Photo: David Croxford

Name: Doss K. Tannehill
Job: Ocularist
Years of experience: 40

Photo: David Croxford

Starting out: James Tannehill, a licensed optician, started the family business by fabricating ocular prostheses for people who had lost one or both eyes due to trauma or illness. His son, Doss, took over his father’s business and is the only ocularist in the state. (There are an estimated 800 people in Hawaii with ocular prostheses.)
“I had been around the business since I was 8 years old,” says Doss Tannehill, 61, who works out of his home office in Kaimuki. “By the time I graduated from college, I knew I wanted to continue in the field that my dad was in.”

Typical job: It takes about 20 hours to fabricate a single eye, which is made from an acrylic plastic that’s more durable than old-fashioned glass eyes. Tannehill’s patients include anyone from a baby born without an eye to people who have lost eyes in adulthood to diabetes, an accident or another reason.

Toughest part: Tannehill says his patients suffer more than physical loss. “The loss of their self-esteem is way more than the loss of vision,” he says. “… They don’t feel good about themselves. We use our eyes to communicate and, when that important part of our life is not what we want it to be, it’s devastating.”

Pay: The cost of a single ocular prosthesis starts at $3,700, and is covered by Medicaid, Medicare and most insurance plans.
Ocularists can earn between $40,000 and $125,000 a year in revenue, Tannehill says. However, many are small-business owners – Tannehill’s is a one-man operation – and have associated costs such as equipment, insurance and office rental.
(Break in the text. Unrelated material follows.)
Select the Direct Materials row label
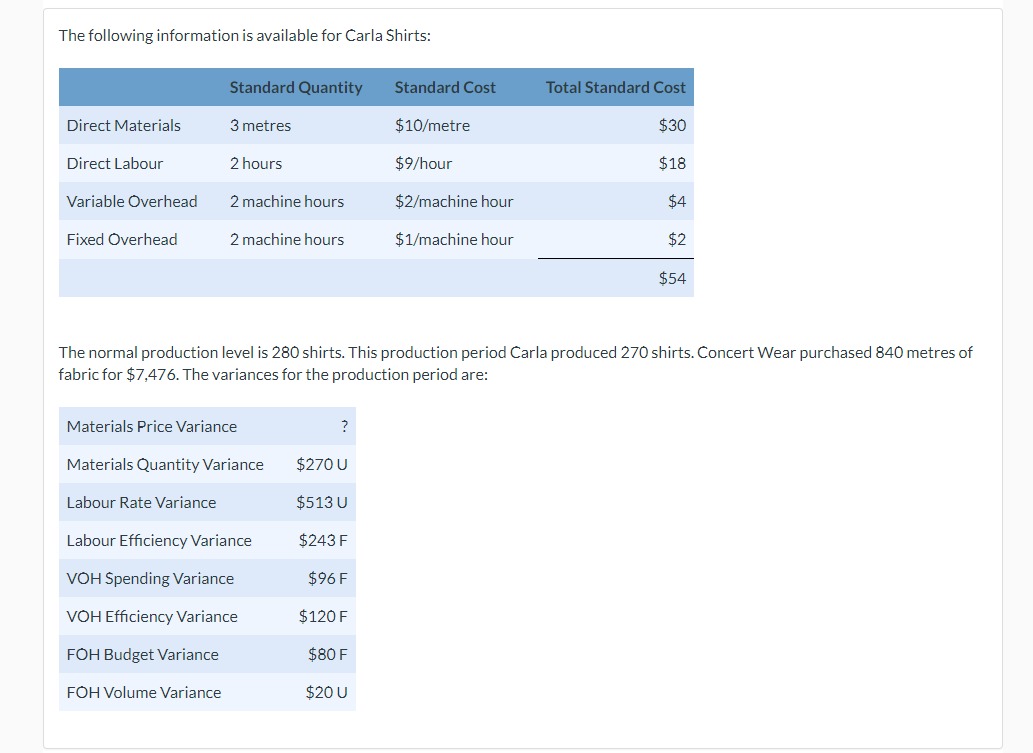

Rewards: Since ocularists tend to work with patients for years, refitting and clearing their artificial eyes, they form personal relationships. “I absolutely love my job,” he says. “I may not make (my patients) as happy as they want to be, but we agree it’s the best that can be done. Many are very grateful; some tell me they love me. There’s no price on that. I’m very fortunate.”